Je vous poste ici une photo et une courte vidéo, en vous laissant le soin de répondre à votre tour, par jeu et pur défi intellectuel, à ces questions qui devraient être le seul sujet d’importance de nos agendas survoltés :

  • Qu’est-ce que cela vous évoque ?
  • Quels sont les objets qui ont produit cet effet et ce tableau visuels ? 
  • Y a-t-il pour vous un sens ou ne faut-il y voir que le hasard des choses sans queue ni tête, un effet de manche esthétique de l’univers ?

Avant de vous quitter et de retourner à mon hamac, pour buriner ma peau de vieux singe à qui on n’apprend plus à faire des grimaces, permettez-moi de vous rappeler cette jolie formule du grand Albert Einstein, pour qui tout était finalement très relatif : 

« Le hasard, c’est le déguisement que prend Dieu, pour voyager incognito. »

J’attends vos réponses. Vous avez deux heures ! 

PS : je me laisse quelques jours pour ramasser les copies et vous donner la solution;-)

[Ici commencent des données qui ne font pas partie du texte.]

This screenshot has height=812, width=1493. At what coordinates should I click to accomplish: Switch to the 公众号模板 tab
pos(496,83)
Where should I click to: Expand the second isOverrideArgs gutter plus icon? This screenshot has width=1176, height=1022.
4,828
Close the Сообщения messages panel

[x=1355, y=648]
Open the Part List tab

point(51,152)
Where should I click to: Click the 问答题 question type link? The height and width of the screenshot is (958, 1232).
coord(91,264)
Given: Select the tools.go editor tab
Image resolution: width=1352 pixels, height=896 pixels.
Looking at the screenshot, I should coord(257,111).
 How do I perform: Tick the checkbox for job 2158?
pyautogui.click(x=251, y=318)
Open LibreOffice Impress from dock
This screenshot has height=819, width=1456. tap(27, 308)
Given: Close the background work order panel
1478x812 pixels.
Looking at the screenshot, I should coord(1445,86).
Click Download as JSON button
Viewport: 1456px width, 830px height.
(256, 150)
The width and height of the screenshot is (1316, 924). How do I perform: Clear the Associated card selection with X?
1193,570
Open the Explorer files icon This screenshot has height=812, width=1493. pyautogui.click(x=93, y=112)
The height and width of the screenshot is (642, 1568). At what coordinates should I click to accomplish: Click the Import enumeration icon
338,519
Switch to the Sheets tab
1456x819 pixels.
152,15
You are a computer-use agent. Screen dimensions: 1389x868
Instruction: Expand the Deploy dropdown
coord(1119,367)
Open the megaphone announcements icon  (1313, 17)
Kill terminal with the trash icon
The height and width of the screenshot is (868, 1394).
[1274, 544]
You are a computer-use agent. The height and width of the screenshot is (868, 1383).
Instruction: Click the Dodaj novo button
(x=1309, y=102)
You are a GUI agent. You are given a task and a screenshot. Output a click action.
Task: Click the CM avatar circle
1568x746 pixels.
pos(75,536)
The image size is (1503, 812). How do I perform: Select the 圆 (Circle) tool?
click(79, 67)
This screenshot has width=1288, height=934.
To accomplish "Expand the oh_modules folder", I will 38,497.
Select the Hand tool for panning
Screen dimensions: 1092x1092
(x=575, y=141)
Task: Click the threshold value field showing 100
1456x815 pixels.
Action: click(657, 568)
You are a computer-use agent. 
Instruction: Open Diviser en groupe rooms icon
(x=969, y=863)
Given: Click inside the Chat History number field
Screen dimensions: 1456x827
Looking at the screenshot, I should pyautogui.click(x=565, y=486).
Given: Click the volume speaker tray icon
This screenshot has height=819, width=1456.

PS2: La solution et l’image explicative, plus bas au bout de cette page… Il faut parfois descendre et creuser, afin de découvrir la vérité ou le vrai sens des choses 😉

Une simple corde à linge, quelques vêtements dansant dans le vent et la lumière vive d’un ciel colombien, répétant un spectacle pour échapper à l’ennui. Comme les choses peuvent parfois être simples et si belles !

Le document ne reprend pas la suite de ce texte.